Ellis initially delivered the cash to Herndon, while he worked at Mountain Laurel, or Runyon. While Herndon was the warehouse manager at Mountain Laurel, from approximately 2006 through March 2011, he served as a facilitator of kickback payments by vendors at Mountain Laurel to Runyon.

To generate the necessary cash, Ellis, later joined by Herndon, structured cash withdrawals from various personal and business accounts in amounts of $10,000 or less. They conducted the cash withdrawals in that manner to avoid triggering the bank’s obligation to file a currency transaction report with the Internal Revenue Service.

Between early 2009 and approximately March 2011, Ellis structured approximately $163,521.25 in cash transactions. Ellis estimates that almost all of those funds were used to pay cash kickbacks to Runyon, and that he paid approximately $187,000 in cash kickbacks during that time.
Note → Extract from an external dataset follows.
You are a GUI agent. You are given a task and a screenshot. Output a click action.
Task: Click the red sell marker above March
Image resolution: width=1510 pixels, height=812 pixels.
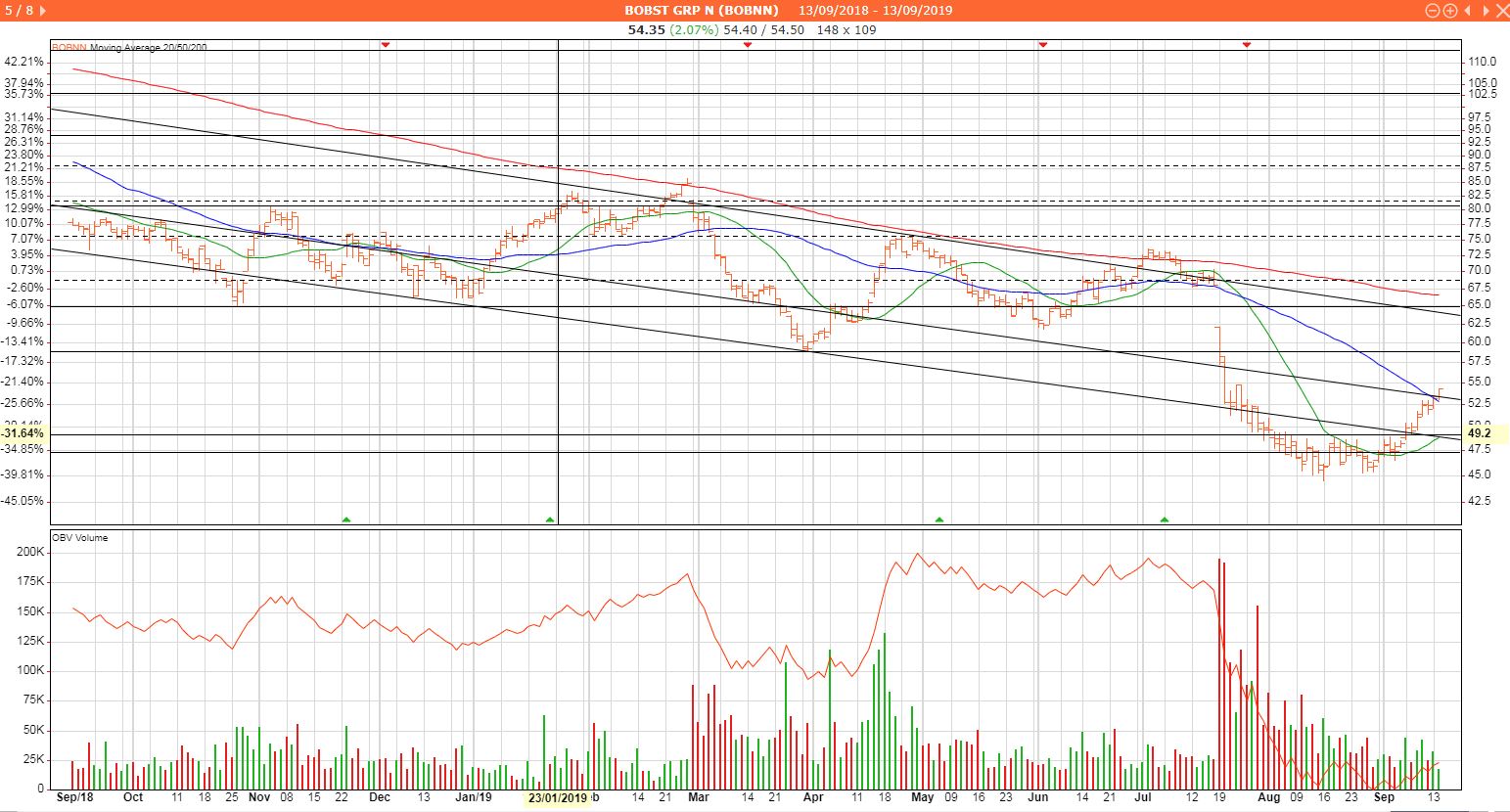(x=747, y=45)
Between April 1, 2011, and September 30, 2013, Herndon and Ellis, working together, structured approximately $183,853. They estimate that they used almost all of those funds to pay cash kickbacks to Runyon and that they paid approximately $237,000 in cash kickbacks during that period.

Ellis has agreed to forfeit $215,355.85 to the United States, representing a portion of the funds involved in and traceable to structuring.

Today’s sentencing stems from an investigation being conducted by the FBI, IRS Criminal Investigation, United States Postal Inspection Service, and the West Virginia State Police. Assistant United States Attorney Meredith George Thomas is in charge of the prosecution.